No amount of higher education can account for a heart of compassion, a soul that knows how to beat with love and hope for the broken. Life is it's own teacher. Those resound with the deepest "yes" to the hurting who have had their own lives shattered. Just maybe a life-purpose doesn't come with a piece of paper that screams "highly qualified" but rather with a heart that admits "ill-qualified, but joyfully willing?" 

As a society, we continue to push for higher achievement, yet we leave the broken ones behind. And the school shootings, the skyrocketing suicide rates, etc prove that we are failing while we still attempt to succeed. We may climb the corporate ladder, but we are becoming increasingly unhappy as a culture. We are losing what matters most. Even the most accomplished among us in business, sports, and the like are shown to be depressed, unfulfilled, and empty. Spent with chasing acceptance but missing what matters most in life. I made the choice several years ago not to live this way. I knew it would mean I didn't have lots of money. I knew it wouldn't give me an office job with a position-ladder to climb. It wouldn't give me prestige and notoriety. But it would give me peace and joy in what is most important. It would mean I would gain my life because I was willing to lose it in the eyes of what the world deems valuable. 
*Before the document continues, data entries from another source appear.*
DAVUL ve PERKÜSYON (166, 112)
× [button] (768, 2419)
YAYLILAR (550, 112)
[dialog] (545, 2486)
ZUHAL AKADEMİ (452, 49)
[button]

The choices we make either drive us closer to joy or away from it. They either put us in favor with society and at odds with God, or they bring us closer to the Divine and away from the applause of the watching world. Just maybe it's true that the people who matter most to the Savior are those whose work appears low and unimportant to the culture. 

I am taking my life back. I am getting back to my purpose. I am returning to the path I departed from. God made me a messenger of hope, and I must embrace it - fully and gladly! I possess the one thing that people deep down crave most in this world - joy. God-given, infectious joy. So why hold that back when it's what people need most?! If even a few people find the joy they desperately are looking for because their path crossed mine, then I will feel like I made a difference. The message isn't one that will come from sterile offices and over-worked employees, from stressed out commuters stuck in traffic, from driven, competitive athletes whose goals are to be #1 and build up their trophy case. It just may come where all those would least expect it. It just might come from spending time in the mountains as I do - from pulling up a chair and listening to a shattered soul pour out their story. From being a modern-day "Good Samaritan" who is more interested in making sure people finish life well than in getting there first. Because in God's eyes, those who race well and win aren't always those who cross first and get there fastest but instead those who helped their fellowman along the way or gave up their own desires in order to fulfill God's. 

Just maybe your one life lived well won't put you in highest esteem of those looking on...but sell your purpose to them with joy! Tell them you've got what matters and that you want them to have it too! Be so taken with the Grace-filled life that they can't help but notice your faith and wonder if they don't perhaps need it also.